WHAT TO DO
Rewrite these items as a numbered list, omitting any blank lines.

DATA EXCERPTS

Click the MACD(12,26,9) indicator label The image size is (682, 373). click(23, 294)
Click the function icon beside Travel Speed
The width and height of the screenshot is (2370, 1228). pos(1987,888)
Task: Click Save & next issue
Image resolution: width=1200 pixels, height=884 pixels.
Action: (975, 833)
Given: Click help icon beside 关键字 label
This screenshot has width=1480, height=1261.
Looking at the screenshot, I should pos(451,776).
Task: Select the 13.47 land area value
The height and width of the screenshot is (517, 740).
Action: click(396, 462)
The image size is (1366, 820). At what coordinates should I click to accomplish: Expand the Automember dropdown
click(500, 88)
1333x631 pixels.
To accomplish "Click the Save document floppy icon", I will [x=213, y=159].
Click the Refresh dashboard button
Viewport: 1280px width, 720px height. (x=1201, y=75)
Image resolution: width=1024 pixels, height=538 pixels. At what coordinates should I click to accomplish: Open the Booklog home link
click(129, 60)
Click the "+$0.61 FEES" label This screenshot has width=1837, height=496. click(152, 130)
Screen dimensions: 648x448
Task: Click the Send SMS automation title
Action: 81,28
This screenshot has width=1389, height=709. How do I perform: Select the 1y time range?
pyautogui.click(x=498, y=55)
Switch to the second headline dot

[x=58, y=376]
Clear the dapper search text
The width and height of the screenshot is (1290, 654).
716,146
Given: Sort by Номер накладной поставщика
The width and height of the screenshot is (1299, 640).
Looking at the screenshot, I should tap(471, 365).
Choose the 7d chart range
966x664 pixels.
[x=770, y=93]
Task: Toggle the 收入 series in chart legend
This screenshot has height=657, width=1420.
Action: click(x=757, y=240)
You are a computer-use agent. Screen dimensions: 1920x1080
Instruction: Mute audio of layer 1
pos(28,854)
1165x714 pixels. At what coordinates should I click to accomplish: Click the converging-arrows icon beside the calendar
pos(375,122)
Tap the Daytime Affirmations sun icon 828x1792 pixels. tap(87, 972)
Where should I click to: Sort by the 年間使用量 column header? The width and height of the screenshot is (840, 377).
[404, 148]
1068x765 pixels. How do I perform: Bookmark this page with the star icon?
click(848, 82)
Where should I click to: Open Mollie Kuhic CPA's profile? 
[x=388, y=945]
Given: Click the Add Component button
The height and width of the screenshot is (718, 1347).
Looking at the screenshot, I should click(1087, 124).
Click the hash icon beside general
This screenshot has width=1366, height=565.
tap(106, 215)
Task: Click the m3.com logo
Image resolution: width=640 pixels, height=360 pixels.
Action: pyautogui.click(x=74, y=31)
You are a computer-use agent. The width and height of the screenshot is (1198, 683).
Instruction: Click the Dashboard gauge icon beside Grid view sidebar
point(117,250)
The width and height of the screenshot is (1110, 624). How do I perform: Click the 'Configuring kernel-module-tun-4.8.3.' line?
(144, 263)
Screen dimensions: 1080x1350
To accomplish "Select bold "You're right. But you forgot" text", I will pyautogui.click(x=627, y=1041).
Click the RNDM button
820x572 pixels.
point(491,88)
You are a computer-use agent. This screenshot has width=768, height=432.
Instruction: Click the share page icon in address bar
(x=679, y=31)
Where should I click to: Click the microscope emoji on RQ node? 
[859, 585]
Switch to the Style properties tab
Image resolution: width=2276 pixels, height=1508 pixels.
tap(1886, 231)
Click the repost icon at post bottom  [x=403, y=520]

TASK RESULT
1. Click the MACD(12,26,9) indicator label The image size is (682, 373). click(23, 294)
2. Click the function icon beside Travel Speed
3. The width and height of the screenshot is (2370, 1228). pos(1987,888)
4. Task: Click Save & next issue
5. Image resolution: width=1200 pixels, height=884 pixels.
6. Action: (975, 833)
7. Given: Click help icon beside 关键字 label
8. This screenshot has width=1480, height=1261.
9. Looking at the screenshot, I should pos(451,776).
10. Task: Select the 13.47 land area value
11. The height and width of the screenshot is (517, 740).
12. Action: click(396, 462)
13. The image size is (1366, 820). At what coordinates should I click to accomplish: Expand the Automember dropdown
14. click(500, 88)
15. 1333x631 pixels.
16. To accomplish "Click the Save document floppy icon", I will [x=213, y=159].
17. Click the Refresh dashboard button
18. Viewport: 1280px width, 720px height. (x=1201, y=75)
19. Image resolution: width=1024 pixels, height=538 pixels. At what coordinates should I click to accomplish: Open the Booklog home link
20. click(129, 60)
21. Click the "+$0.61 FEES" label This screenshot has width=1837, height=496. click(152, 130)
22. Screen dimensions: 648x448
23. Task: Click the Send SMS automation title
24. Action: 81,28
25. This screenshot has width=1389, height=709. How do I perform: Select the 1y time range?
26. pyautogui.click(x=498, y=55)
27. Switch to the second headline dot
28. [x=58, y=376]
29. Clear the dapper search text
30. The width and height of the screenshot is (1290, 654).
31. 716,146
32. Given: Sort by Номер накладной поставщика
33. The width and height of the screenshot is (1299, 640).
34. Looking at the screenshot, I should tap(471, 365).
35. Choose the 7d chart range
36. 966x664 pixels.
37. [x=770, y=93]
38. Task: Toggle the 收入 series in chart legend
39. This screenshot has height=657, width=1420.
40. Action: click(x=757, y=240)
41. You are a computer-use agent. Screen dimensions: 1920x1080
42. Instruction: Mute audio of layer 1
43. pos(28,854)
44. 1165x714 pixels. At what coordinates should I click to accomplish: Click the converging-arrows icon beside the calendar
45. pos(375,122)
46. Tap the Daytime Affirmations sun icon 828x1792 pixels. tap(87, 972)
47. Where should I click to: Sort by the 年間使用量 column header? The width and height of the screenshot is (840, 377).
48. [404, 148]
49. 1068x765 pixels. How do I perform: Bookmark this page with the star icon?
50. click(848, 82)
51. Where should I click to: Open Mollie Kuhic CPA's profile? 
52. [x=388, y=945]
53. Given: Click the Add Component button
54. The height and width of the screenshot is (718, 1347).
55. Looking at the screenshot, I should click(1087, 124).
56. Click the hash icon beside general
57. This screenshot has width=1366, height=565.
58. tap(106, 215)
59. Task: Click the m3.com logo
60. Image resolution: width=640 pixels, height=360 pixels.
61. Action: pyautogui.click(x=74, y=31)
62. You are a computer-use agent. The width and height of the screenshot is (1198, 683).
63. Instruction: Click the Dashboard gauge icon beside Grid view sidebar
64. point(117,250)
65. The width and height of the screenshot is (1110, 624). How do I perform: Click the 'Configuring kernel-module-tun-4.8.3.' line?
66. (144, 263)
67. Screen dimensions: 1080x1350
68. To accomplish "Select bold "You're right. But you forgot" text", I will pyautogui.click(x=627, y=1041).
69. Click the RNDM button
70. 820x572 pixels.
71. point(491,88)
72. You are a computer-use agent. This screenshot has width=768, height=432.
73. Instruction: Click the share page icon in address bar
74. (x=679, y=31)
75. Where should I click to: Click the microscope emoji on RQ node? 
76. [859, 585]
77. Switch to the Style properties tab
78. Image resolution: width=2276 pixels, height=1508 pixels.
79. tap(1886, 231)
80. Click the repost icon at post bottom  [x=403, y=520]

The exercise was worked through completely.